The film is a very affectionate look at the life of Peg Woffington, and her relationship with David Garrick. It is a lavish costume drama and recreates a Hogarth-type atmosphere of contemporary London in the mid 18th century. It is laced with snippets of legendary history such as Lord Sandwich's invention of the sandwich. Peg is generally more popular with the men than with the women, particularly her fellow female actors. The film has it that Peg dies off stage at the end of the film.

==Cast==
- Anna Neagle as Peg Woffington
- Cedric Hardwicke as David Garrick
- Margaretta Scott as Kitty Clive
- Maire O'Neill as Mrs. Woffington – Peg's mother
- Arthur Sinclair as Mr. Woffington – Peg's father
- Dorothy Robinson as Mrs. Margaret Dalloway
- Polly Emery as Martha the maid
- Aubrey Fitzgerald as Digby
- Jack Hawkins as Michael O'Taffe
- Robert Atkins as Dr.

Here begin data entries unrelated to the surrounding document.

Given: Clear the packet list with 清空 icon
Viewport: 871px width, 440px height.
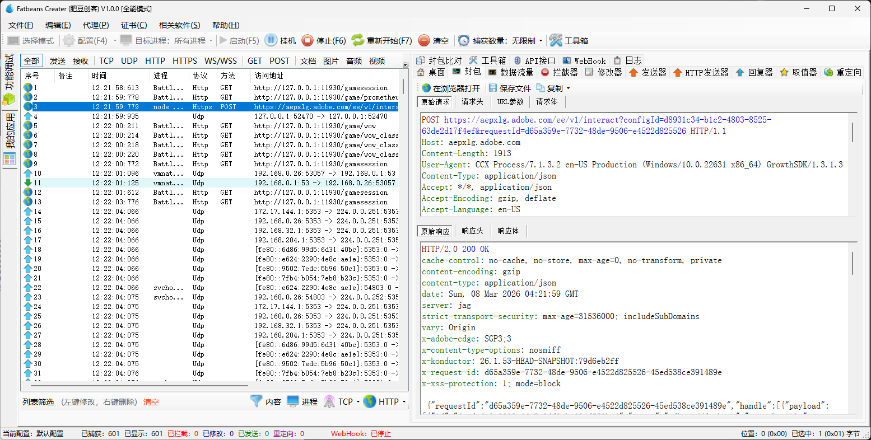Looking at the screenshot, I should point(424,40).
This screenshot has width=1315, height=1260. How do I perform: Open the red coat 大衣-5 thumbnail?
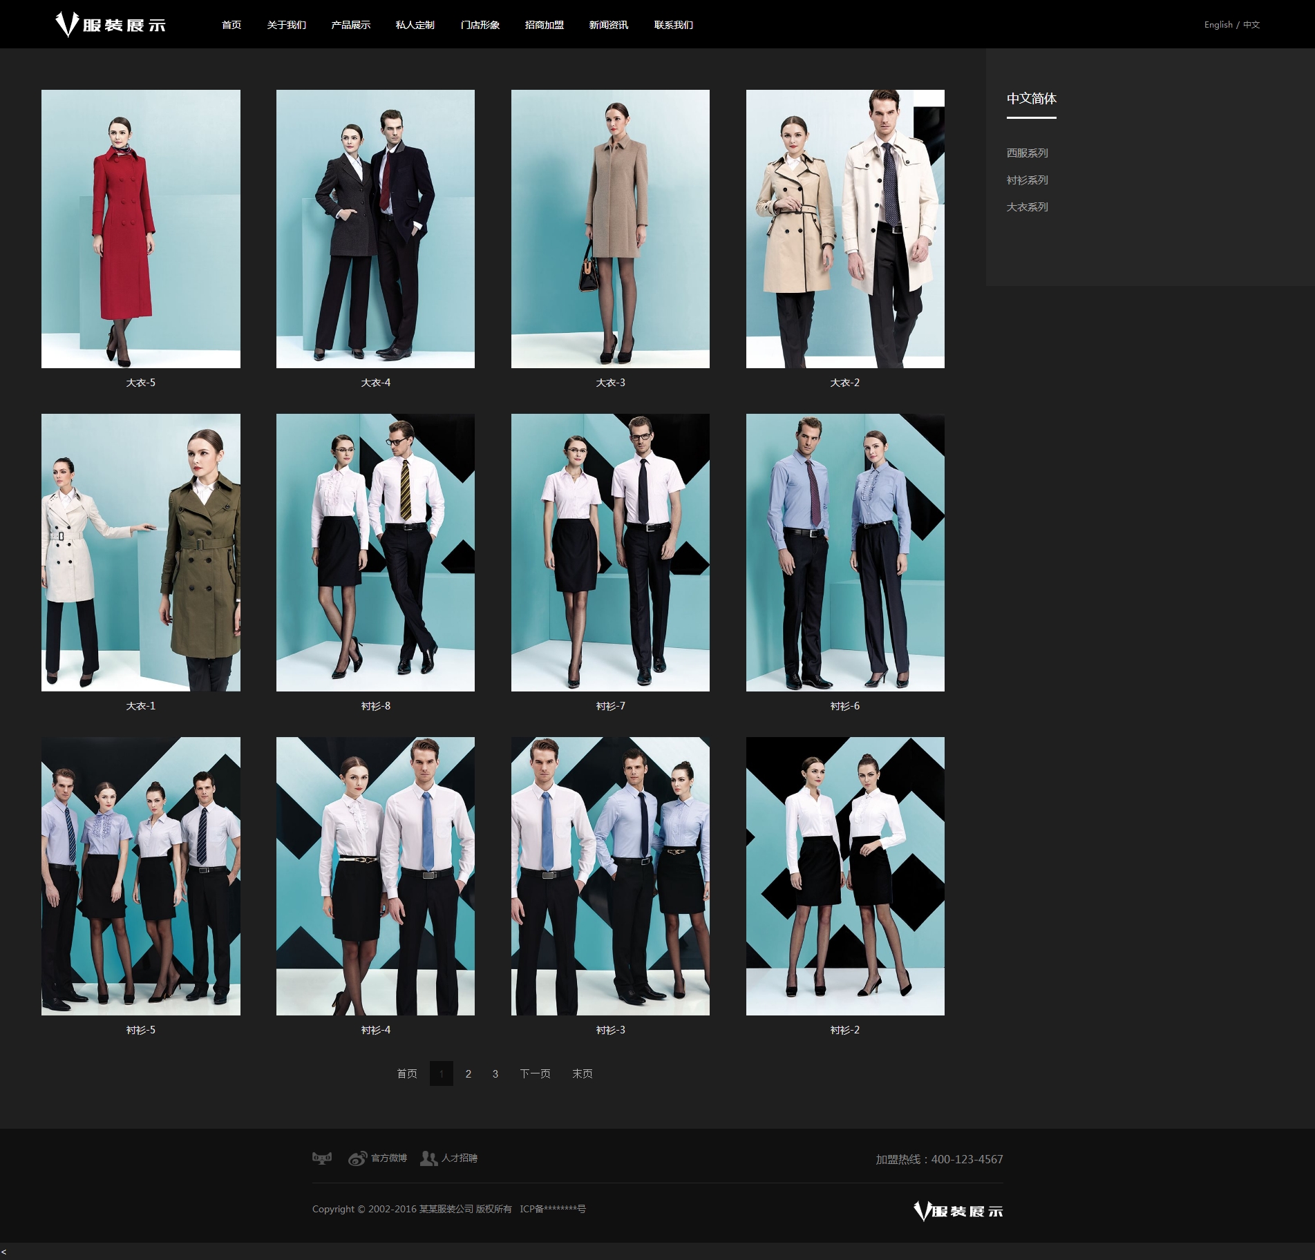(x=141, y=229)
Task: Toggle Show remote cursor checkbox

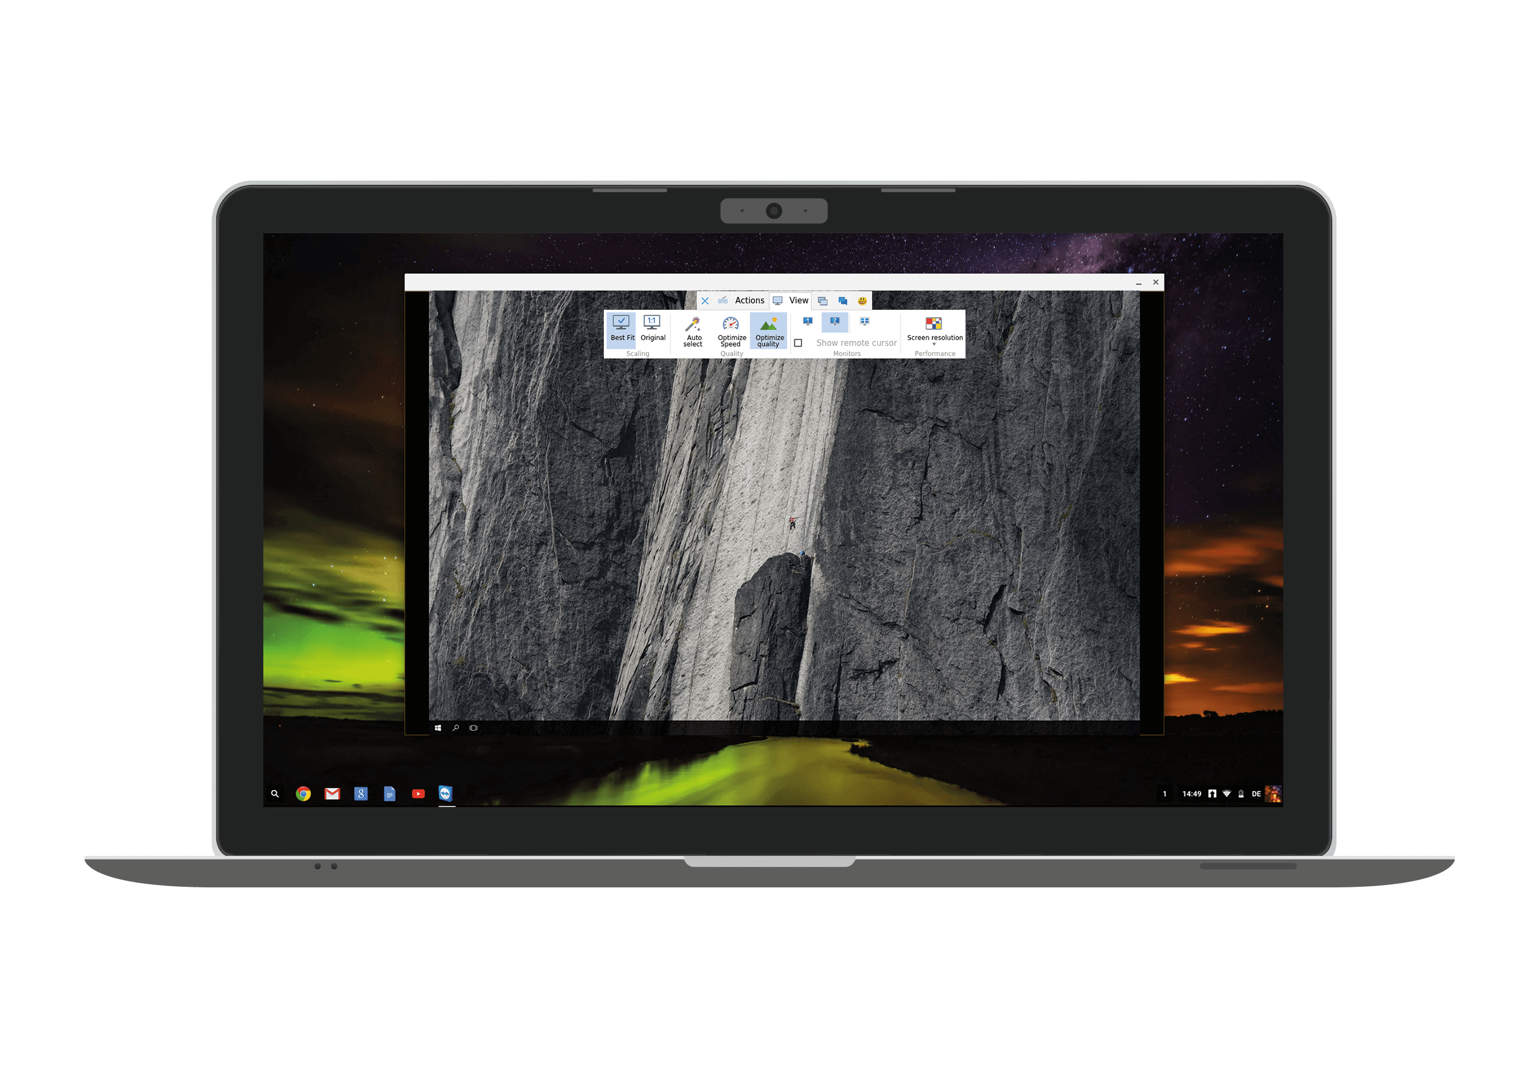Action: click(797, 343)
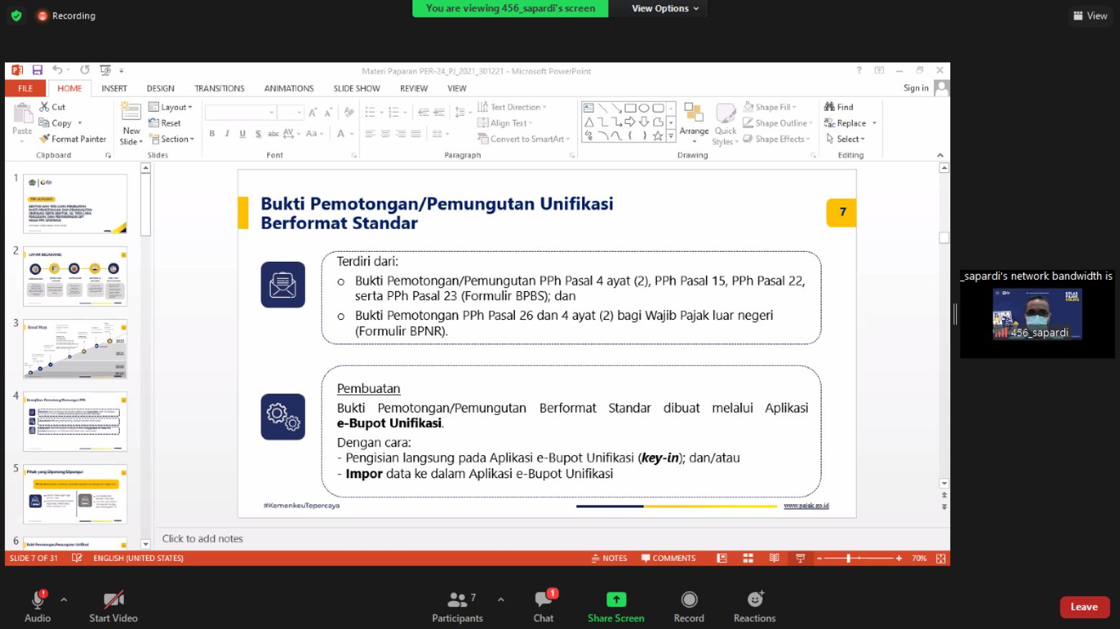Leave the Zoom meeting

[x=1083, y=607]
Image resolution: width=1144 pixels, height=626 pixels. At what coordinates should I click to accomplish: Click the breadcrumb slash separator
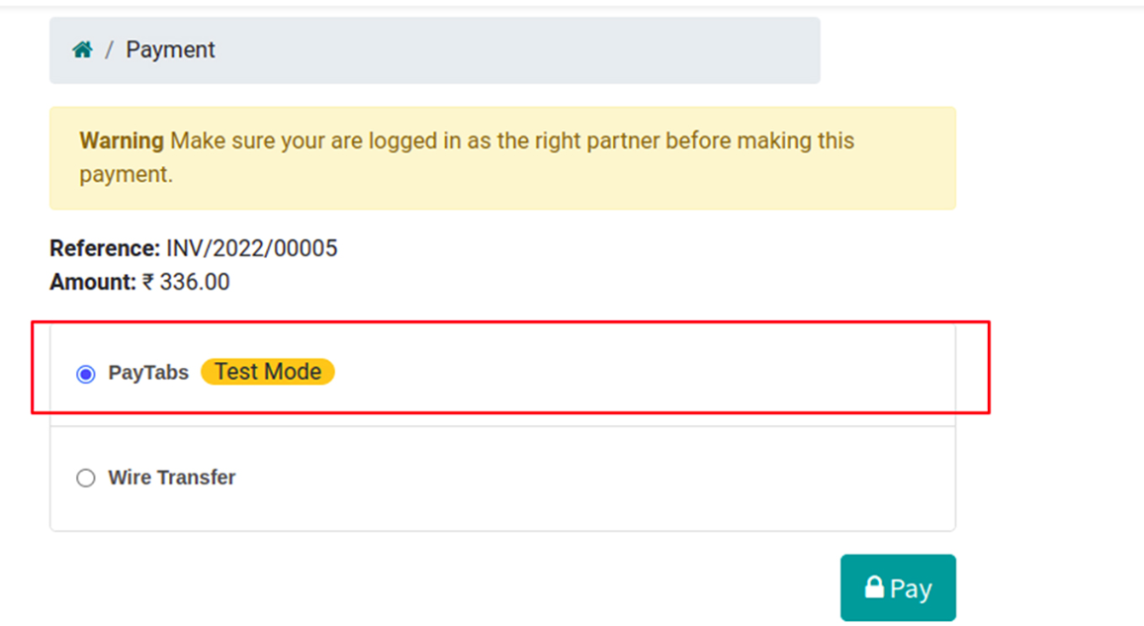coord(109,49)
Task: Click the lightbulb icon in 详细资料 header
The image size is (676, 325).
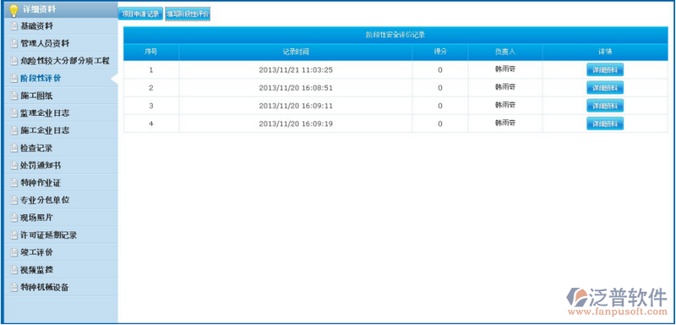Action: pos(14,10)
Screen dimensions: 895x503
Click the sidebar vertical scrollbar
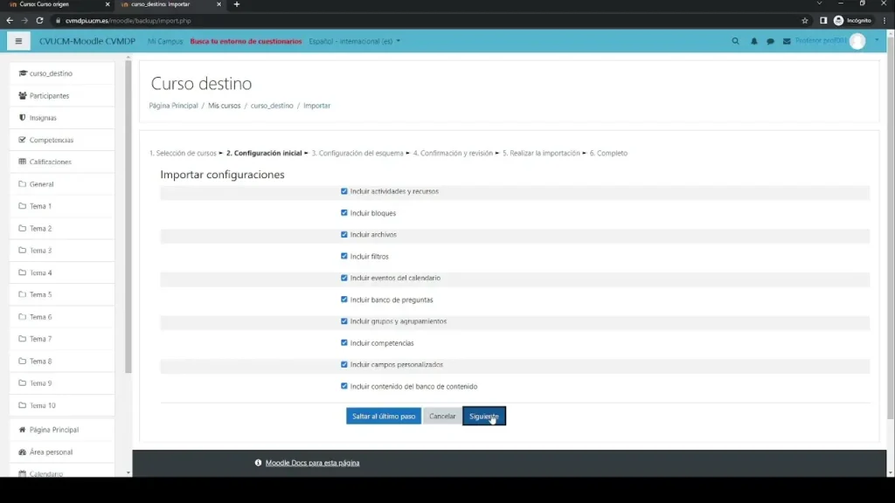(128, 218)
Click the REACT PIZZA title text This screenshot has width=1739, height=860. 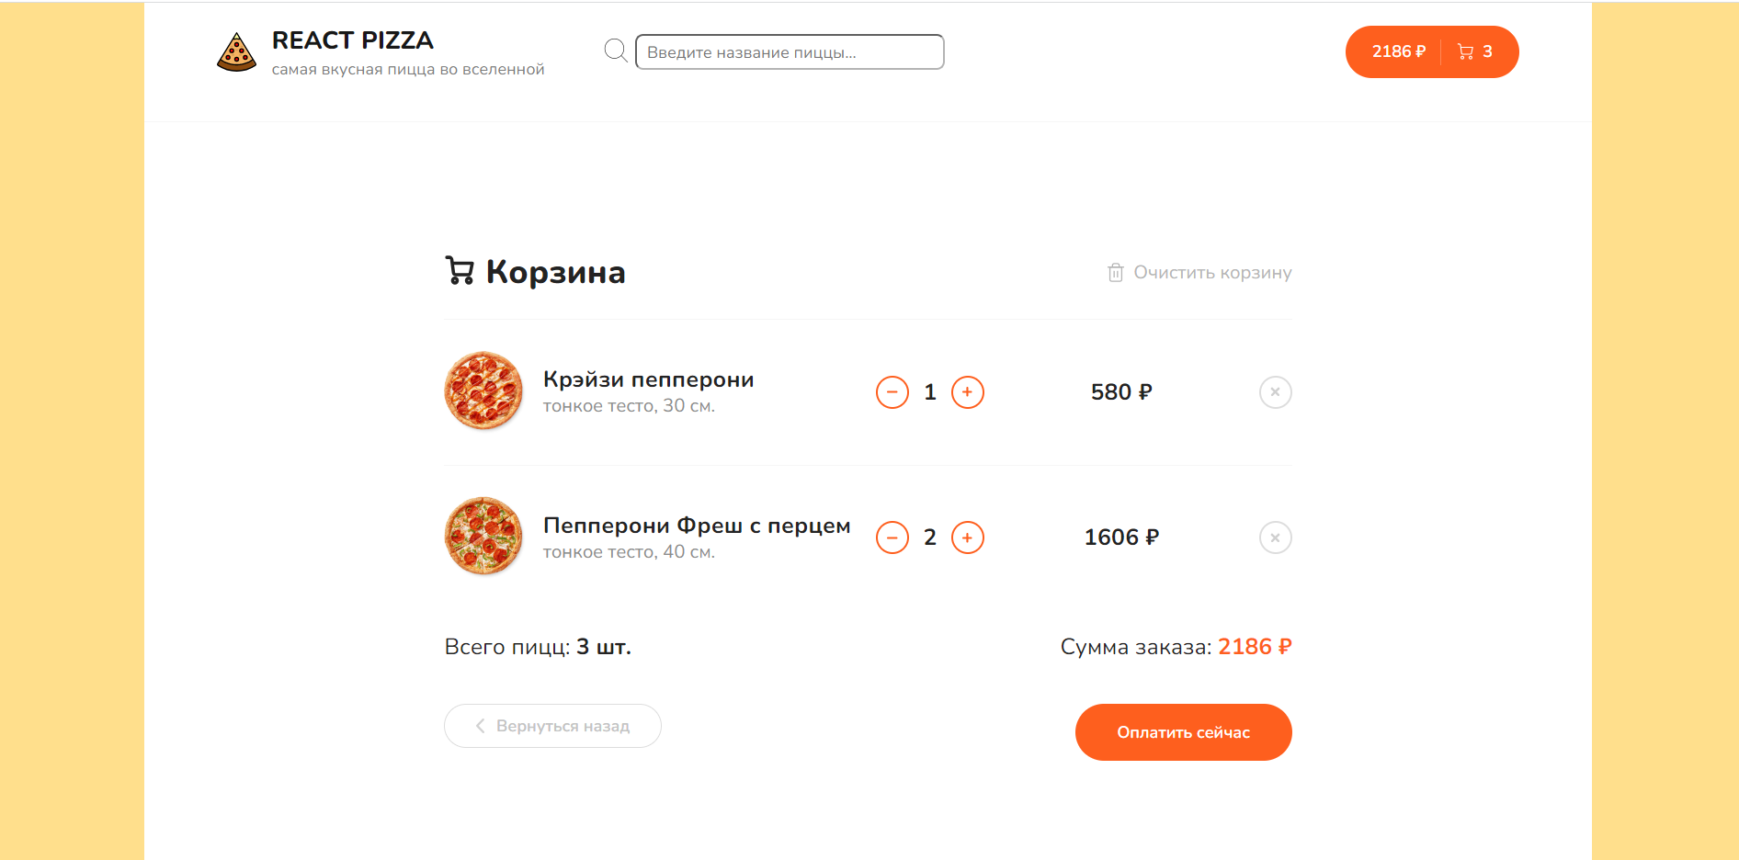coord(352,40)
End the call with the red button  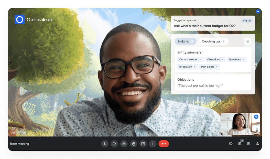164,144
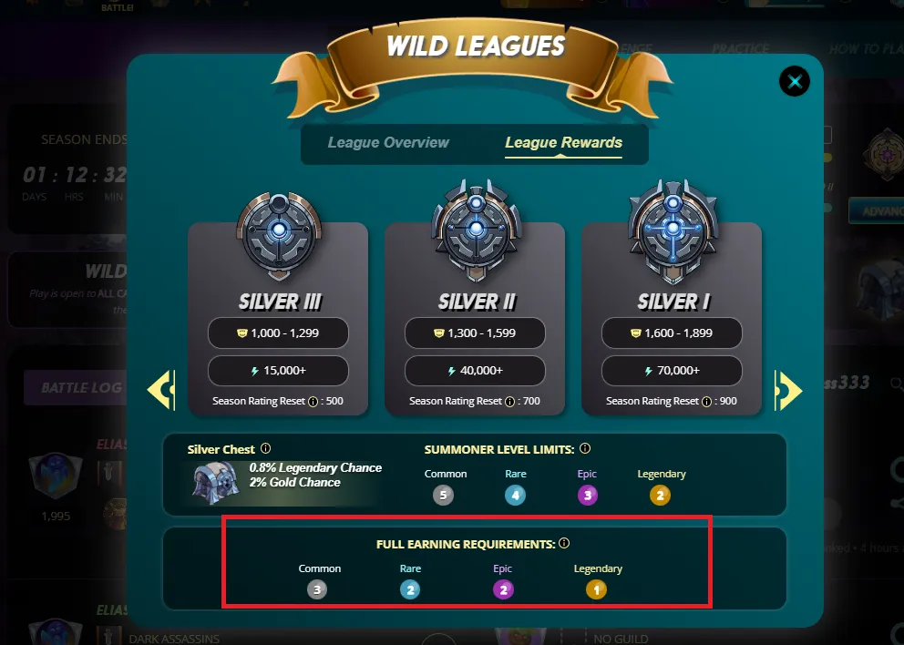This screenshot has width=904, height=645.
Task: Click the Silver III 1,000 - 1,299 rating pill
Action: [x=279, y=333]
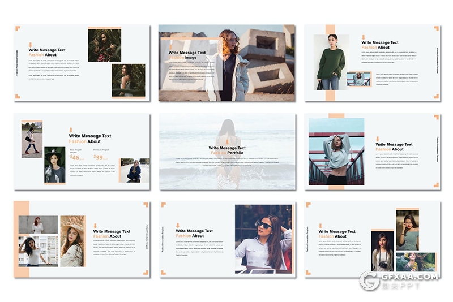Screen dimensions: 453x302
Task: Select the woman holding camera photo
Action: tap(382, 251)
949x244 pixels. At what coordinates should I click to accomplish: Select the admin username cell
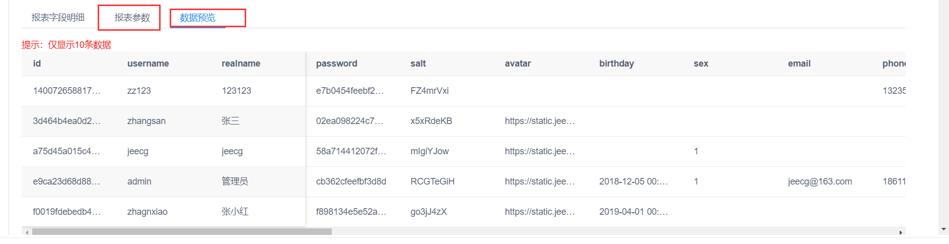click(139, 181)
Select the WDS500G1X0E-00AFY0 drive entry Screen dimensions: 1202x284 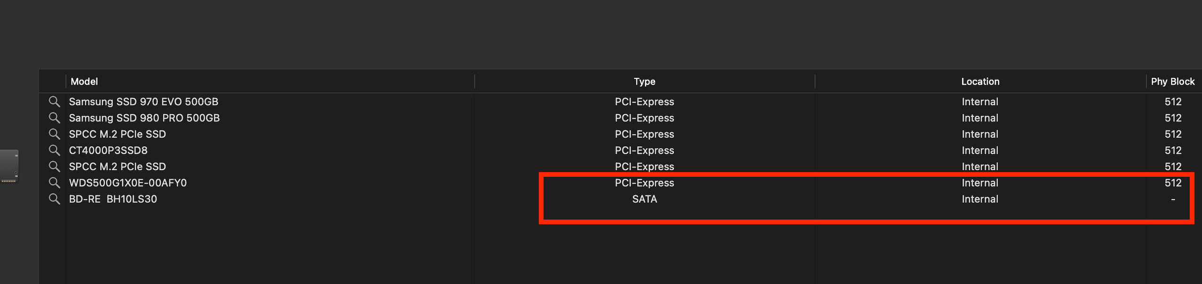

Samuel Johnson
- Hay Petrie as John Rich
- George Barrett as Tom – stage doorkeeper
- Stuart Robertson as singer
- Leslie French as Alexander Pope
- Tom Heslewood as William Pitt, 1st Earl of Chatham
- Christopher Steele as Oliver Goldsmith
- Eliot Makeham as Dr. Bowdler
- Sara Allgood as Irish woman on boat

==Critical reception==
The film was voted the third best British movie of 1936. Wilcox said the film "was enormously successful both here and in the States, artistically as well as at the box office."

The Monthly Film Bulletin wrote: "A somewhat trite and naturally rather patchy account ... The film as a whole suffers chiefly from the fact that it never seems really to get anywhere, or to say anything of vital importance."

The New York Times wrote, "with superb acting, photography that is effective and unusual, yet not bizarre, and direction that is gentleness and good taste itself, Peg of Old Drury is one of the finest cinema production ever to come out of England, or of anywhere else, for that matter."

TV Guide wrote, "Neagle and Hardwicke give impressive performances, and the excerpts from Shakespeare and Jonson are flawlessly mounted. Much of the film's power derives from the screenplay by actor Malleson in his first screenwriting assignment."

Graham Greene, writing for The Spectator, gave a mixed review suggesting that there is "no historical truth to be found anywhere in the deft, neat tale". Greene remarked on the attractiveness of Neagle and found that the film was "very pretty", but concluded that "prettiness is a quality one wants, if at all, in small quantities".